Tytuł: Harry Potter - Hogsmeade, Twoja Magiczna Wioska :: Pacyfizm

Dodane przez Nerona_58 dnia 03-05-2014 15:08
#7

To na pewno zależy od tego jak kto pojmuje pacyfizm. Dla każdego jego definicja może brzmieć inaczej. Nie potępiam oczywiście ludzi przeciwnych agresji, wojnom, użyciu broni, ale nie można popadać w paranoję. Kiedy mówimy, że nigdy w życiu nie tkniemy broni, a nie wiemy przed jakimi sytuacjami przyjdzie nam stanąć, jesteśmy trochę samolubni, być może nie zdając sobie z tego sprawy.Sytuacja bez wyjścia - Jak już kilka osób podawało za przykład, ja również się tym posłużę. Możemy nie mieć wyboru, od tego może zależeć życie innych ludzi, a my mamy możliwość naprawienia tego. W takiej sytuacji nawet pacyfista powinien zareagować.
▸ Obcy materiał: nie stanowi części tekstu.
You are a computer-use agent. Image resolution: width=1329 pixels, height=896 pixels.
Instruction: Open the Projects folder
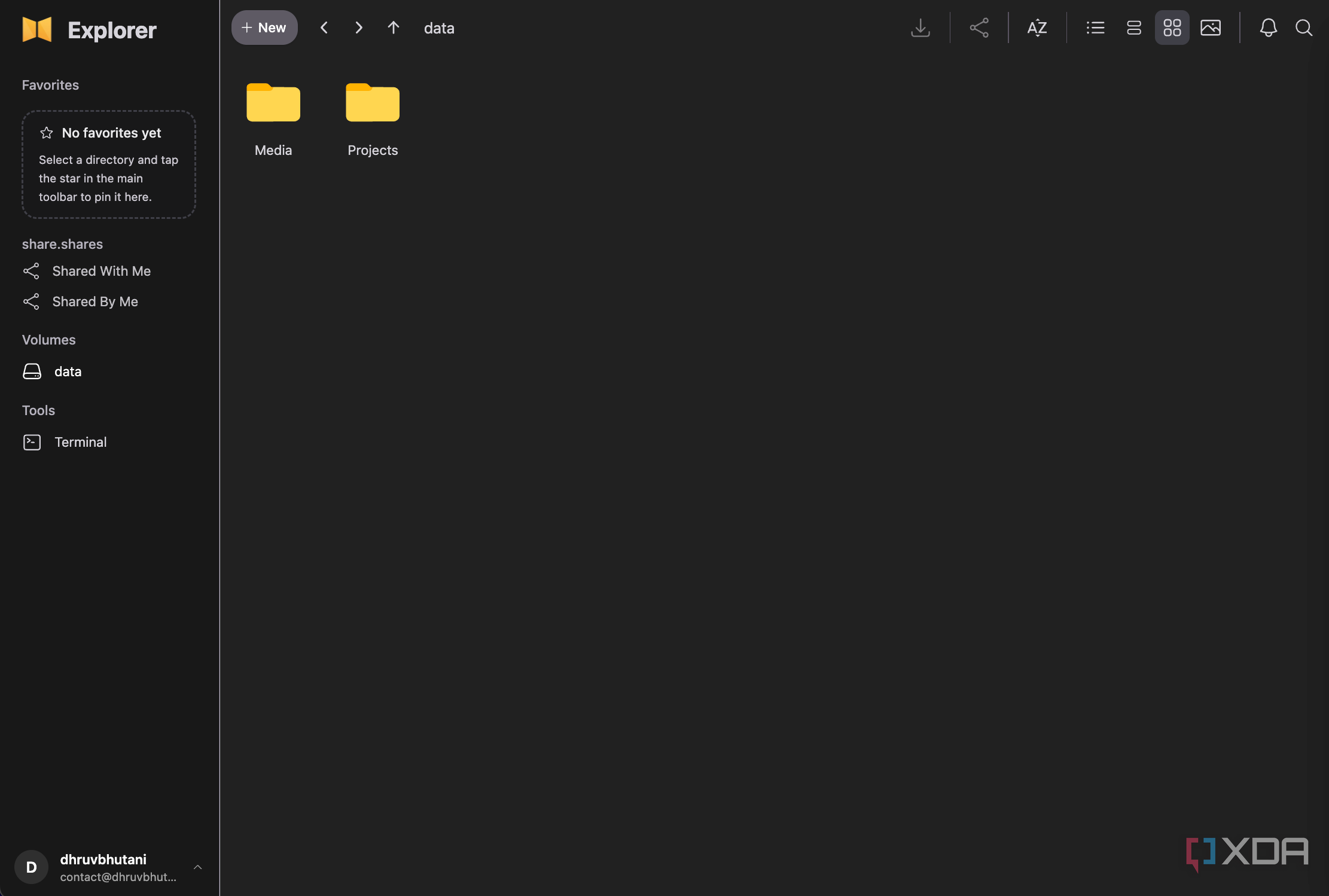pos(372,114)
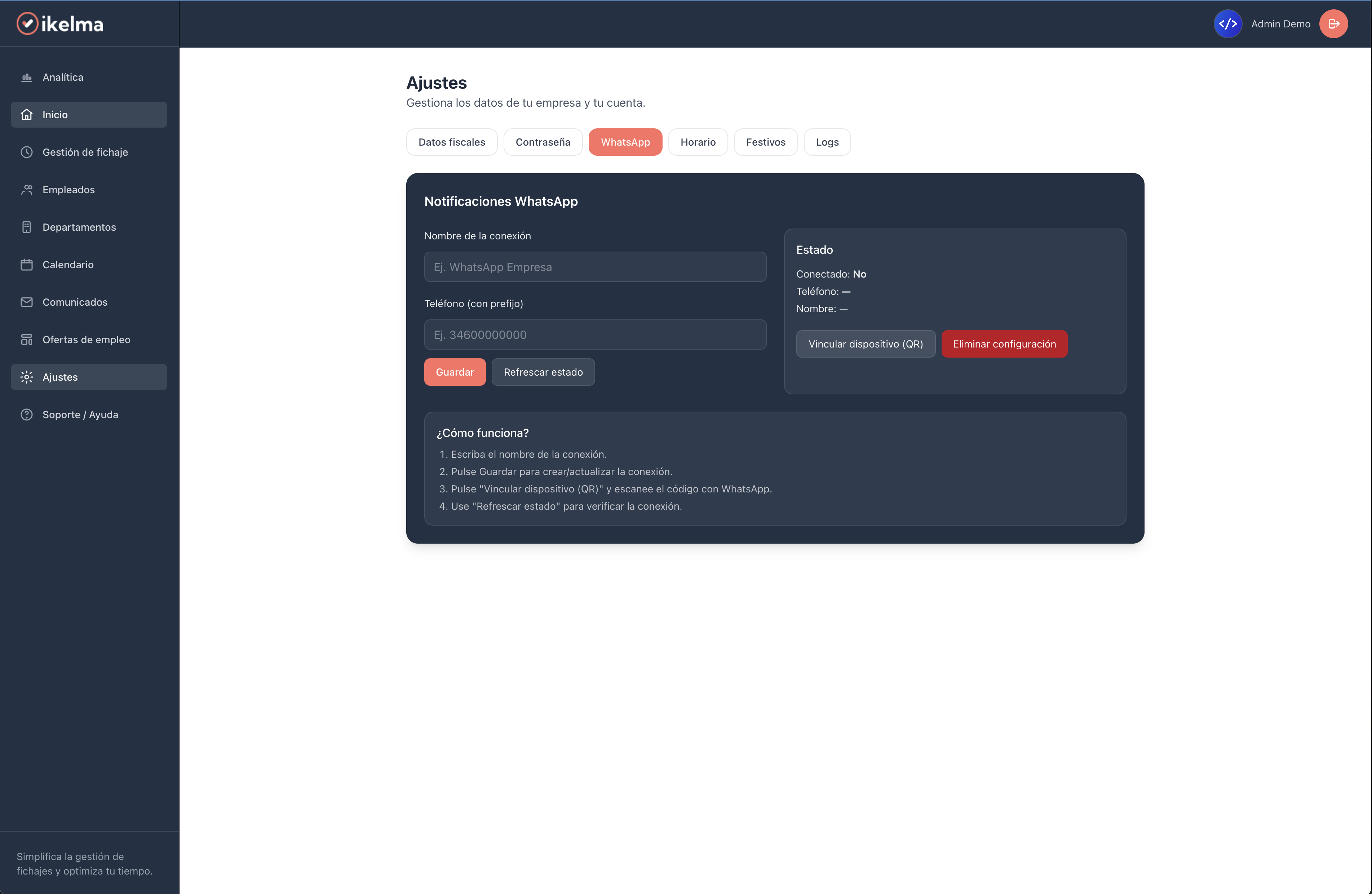Switch to the Datos fiscales tab

pyautogui.click(x=451, y=142)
Ja osobiście jestem zwolenniczką pokojowego rozwiązywania wszelkich sporów, bez użycia przemocy, ale kiedy nie mamy wyboru, kiedy powinno być to oczywiste, dla nas potrafiących oddzielić zachowania właściwe od tych którymi kierują nasze nabyte instynkty, nie można się wahać.